Non offre una protezione contraccettiva immediata.
La vasectomia è uno dei metodi contraccettivi più efficaci. Tuttavia, molte persone credono erroneamente che, una volta completata la procedura, si possa interrompere immediatamente l'utilizzo di altri metodi contraccettivi.
Infatti, gli spermatozoi potrebbero rimanere nei dotti seminali anche dopo la procedura. Pertanto, la coppia dovrebbe continuare a utilizzare un altro metodo contraccettivo fino a quando l'analisi del liquido seminale non ne confermi la sicurezza.

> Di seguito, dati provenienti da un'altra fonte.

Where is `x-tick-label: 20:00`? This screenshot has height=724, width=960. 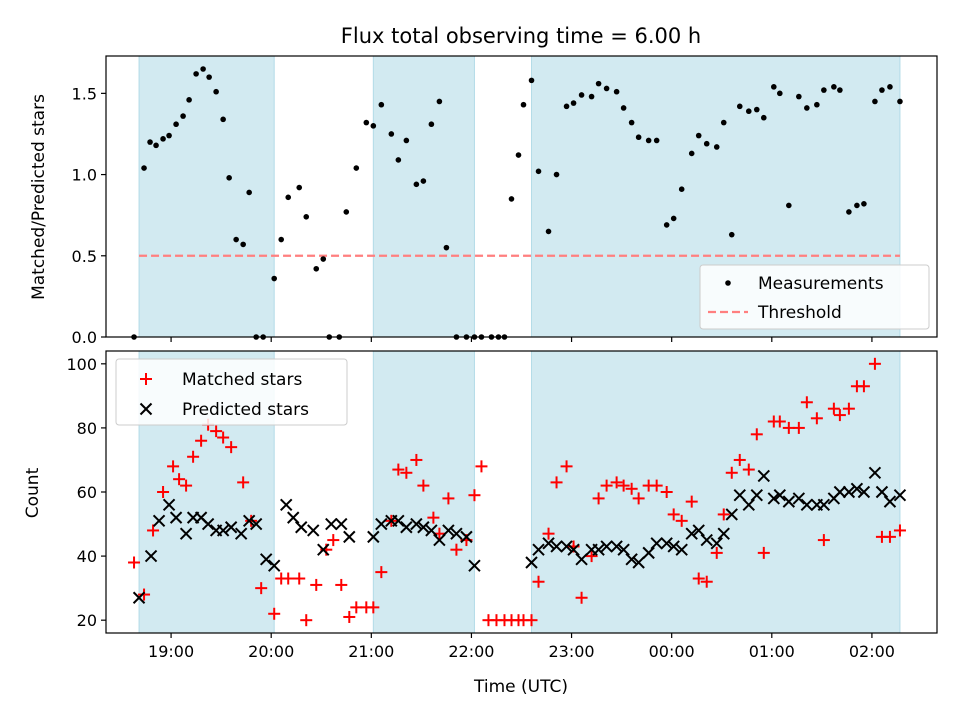 x-tick-label: 20:00 is located at coordinates (271, 652).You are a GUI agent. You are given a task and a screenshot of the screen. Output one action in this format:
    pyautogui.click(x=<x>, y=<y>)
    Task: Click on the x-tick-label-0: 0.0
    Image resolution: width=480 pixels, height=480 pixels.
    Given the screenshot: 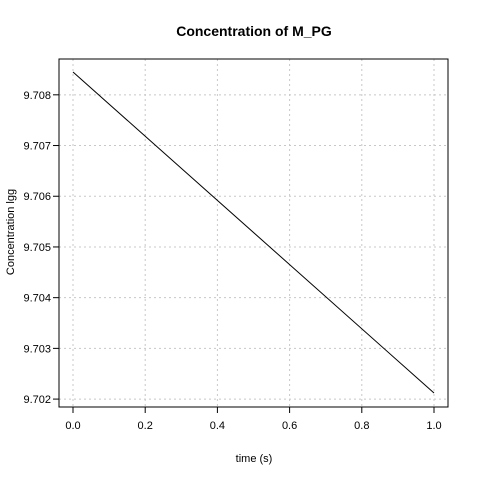 What is the action you would take?
    pyautogui.click(x=72, y=426)
    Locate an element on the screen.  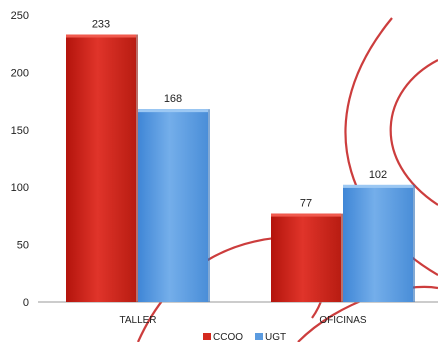
x-tick-label-oficinas: OFICINAS is located at coordinates (343, 320).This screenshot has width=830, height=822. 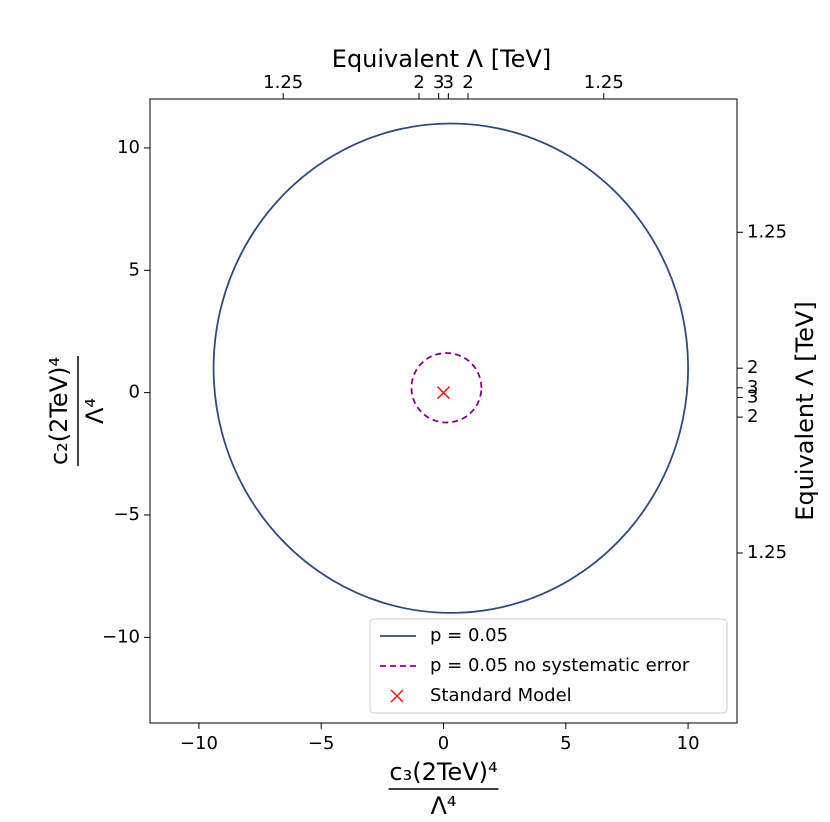 What do you see at coordinates (469, 636) in the screenshot?
I see `legend-label: p = 0.05` at bounding box center [469, 636].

In genere, i pazienti si sottopongono a un'analisi del liquido seminale dopo circa 8-16 settimane o dopo un certo numero di eiaculazioni, come indicato dal medico. Solo quando il liquido seminale non contiene spermatozoi o ne contiene pochissimi e non mobili, il metodo contraccettivo è considerato efficace. Per questo motivo, è fondamentale che i pazienti si attengano scrupolosamente alle visite di controllo e agli esami successivi alla procedura, anziché sottovalutare il problema.
Condividere la responsabilità della pianificazione familiare
In molte famiglie, la responsabilità della contraccezione ricade quasi automaticamente sulla donna. Di solito è la moglie ad assumere la pillola anticoncezionale, a farsi inserire la spirale, l'impianto sottocutaneo o a utilizzare metodi ormonali a lungo termine.
Sebbene questi metodi siano efficaci, possono comportare effetti collaterali, disagi o stress psicologico a lungo termine. Al contrario, la vasectomia è un metodo molto più semplice della sterilizzazione femminile, meno invasivo e non influisce sugli ormoni della moglie.
Pertanto, quando una famiglia ha un numero sufficiente di figli, la scelta proattiva del marito di sottoporsi a una vasectomia non è solo una decisione medica, ma dimostra anche una responsabilità condivisa con la sua compagna.
La pianificazione familiare non dovrebbe essere un peso che ricade esclusivamente sulle donne. In molti casi, l'approccio proattivo del marito è il modo più pratico per tutelare insieme la salute e la qualità della vita familiare.